無間の幽鬼


■-6

 日が沈む。夜が来る。
 宿は取らず、町を出た。昼間に見た指名手配、生死問わずの貼り紙がちらついたからだ。もし宿で暴れ出し、指名手配になどされては堪らない。
 町へ入った場所とは丁度反対側の出入り口から、街道を歩く。暗い夜道に人の気配は無い。
 道を行く足は二人共裸足だ。セメンツァに靴を買おうとしたのだが、同じがいい、と言われてやむなく諦めた。再生力の賜物か、彼女の足が傷む事は無いのだが、傷付けてしまう事はあまり歓迎出来なかった。
 フレイアルトがその事を改めて考えていると、セメンツァがそっと呼びかけてくる。
「どうしました?」
 足を止めようとして、セメンツァが間髪入れずに言う。
「とまらないで……」
「あ、はい」
 取り敢えず歩き続ける。セメンツァは静かに告げた。
「けものが、にひき……、とまったところを、ねらっている……」
 夜行性の獣なのだろう。しかし耳を澄ましても何も聞こえない。フレイアルトは純粋に気になってセメンツァに尋ねた。
「何で解るんです?」
「たまに、まわりを、しらべていたら、みつけた……」
 解析用の髪の仕業か。索敵の役割も果たすらしい。偶にとは、セメンツァにも休みが必要という事なのだろうか。

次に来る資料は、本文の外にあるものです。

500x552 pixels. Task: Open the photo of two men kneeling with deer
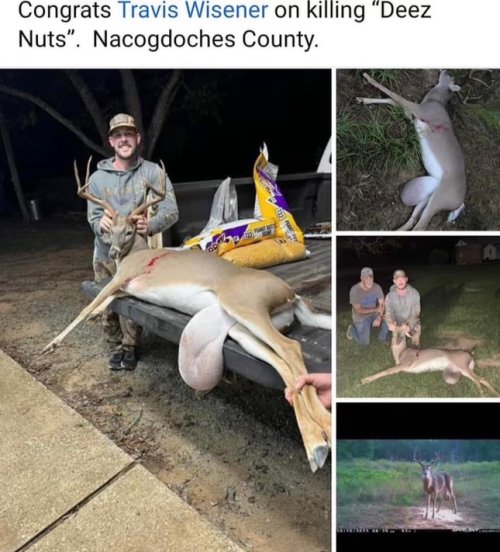418,317
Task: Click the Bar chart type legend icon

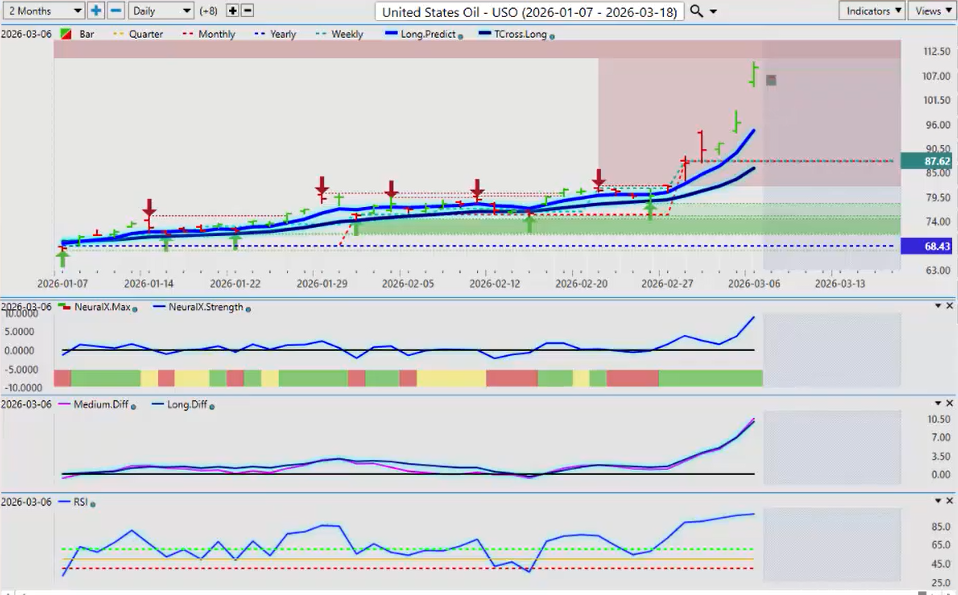Action: (66, 34)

「やっぱり凄いですよ、その力。獣はどの辺にいます?」
「ひだり……、フレイアルトの、まよこ……」
「そうですか」
 フレイアルトが立ち止まるが、セメンツァはそれを咎めなかった。
 セメンツァの言葉通り、左方の茂みから突然二匹の獣が飛び出してくる。しかし、跳びかかる二匹を幾本かの触手が網のように絡め取り、獣はその侭地へ叩き付けられて悲鳴のような鳴き声を上げた。
「狼……ですかね?」
 指を触手に変えたフレイアルトが、悠々と獣を観察する。中型の獣は、暗くてよく見えないものの、立派な体毛や長い牙を持ち、想像する狼の姿と大差無い。ぎろりとこちらを睨む瞳を見て、フレイアルトは嘲笑した。

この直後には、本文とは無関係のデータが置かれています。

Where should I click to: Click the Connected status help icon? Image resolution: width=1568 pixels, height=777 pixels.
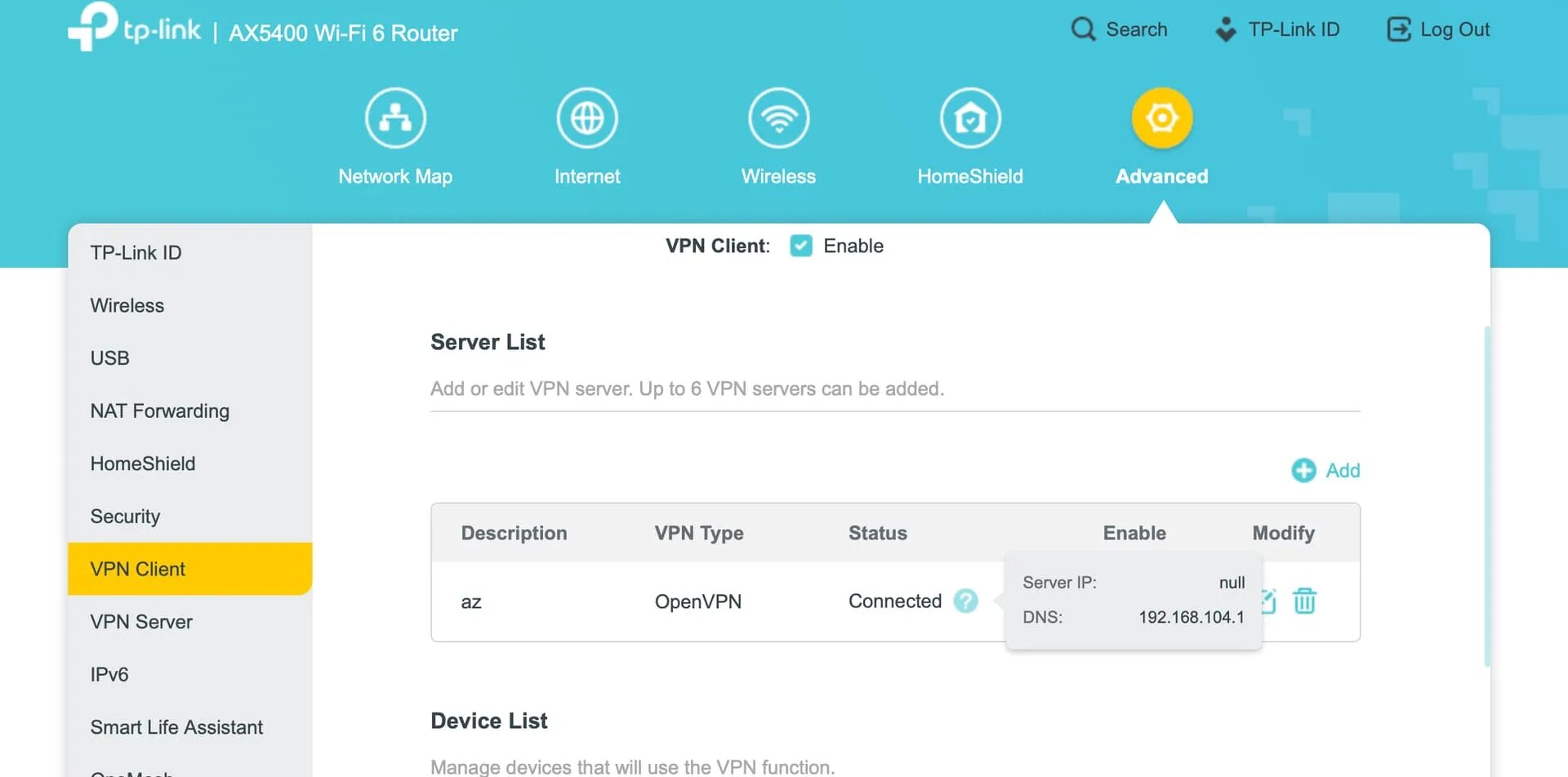coord(965,602)
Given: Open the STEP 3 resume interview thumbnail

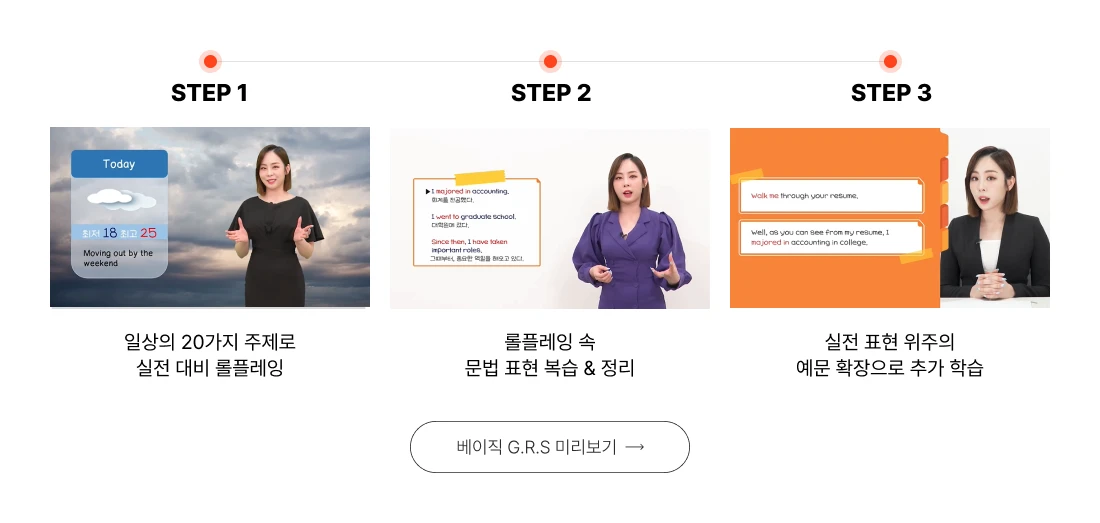Looking at the screenshot, I should (890, 217).
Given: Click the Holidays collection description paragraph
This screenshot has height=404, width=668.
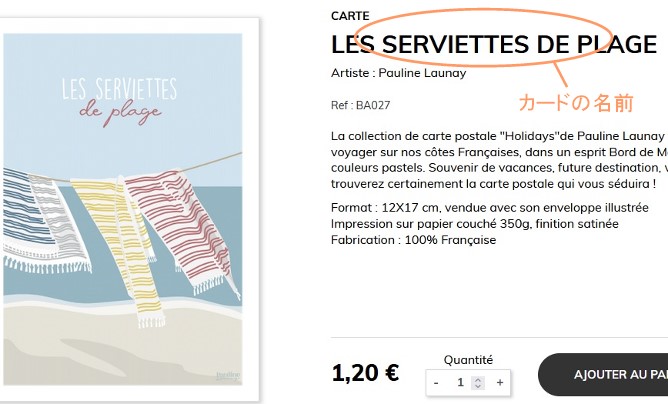Looking at the screenshot, I should tap(497, 160).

「毛皮ってどう取るんですかねえ? まあお金はありますからいいですか!」
 瞬間、触手から幾つもの棘が生え、内側を突き刺す。全身を貫かれた獣たちは即死したようだ。棘へ生温かな体温や痙攣が伝わり、不愉快だったので元いた場所目がけて放り捨ててやる。
「これで一安心、ですかね」
 振り向いてセメンツァに言うと、こくりと頷きが返ってきた。
 また歩こうとしたフレイアルトは、まだ触手状の指を見詰めて少し考え込む。考えた末、指をその侭にセメンツァへ苦笑した。
「セメンツァ、これ……、してみていいですか」
 すると簡単に頷きが返ってくる。これは怖いもの知らずもあるとフレイアルトは笑いつつ思った。



 縛りはしない。彼女が何も抵抗しないからだ。体を支える為だけに手足に触手を巻き付ける。
 根元を締め上げられ張り詰めた胸が、突き上げる度に上下する。最初こそ操りきれなかったが、すぐにこつを掴めた。動きに合わせて先端も弄り、残ったものは後ろの窄みへ入れ込んだり、前の芯を捏ね回したりと忙しく動く。
 先程殺した狼と似たように体温が伝わる。今までも体温なら感じた事がある。だがセメンツァのものは何故か安心してしまう。他では感じた事の無い心地良さがあった。
 いつもは物静かな彼女の、甘く淫らな声が響く。脳髄に沁みて体がおかしくなる。もっと聞きたい、もっと感じたい、中毒にでもなった気分だった。
 今まで自分の快感のみを求めていたが、今は彼女の快感も考える。奥深く突き上げて押し付けてみると、甲高く熱の篭もった声が上がる。うっとりと快感に身を任せるセメンツァの姿に、禁忌を犯す背徳感のようなものを覚える。それは耐え難い誘惑で、容易く魅了されてしまう。
 やがて絞り取られるような締め付けに身を任せ、素直に達する。昔なら一度で満足していたが、今はもう一度と貪欲な考えが浮かぶ。萎えかけたものを再び突き込むと、また甘い声が上がる。この声を求めるのは何故なのか、勿論快感の為だが、それだけではないようにも思えた。
 幸せの怖さを考える間も無く、二人は行為に溺れていく。幸せが今しか無い事を、何処かで解っていたのかもしれない。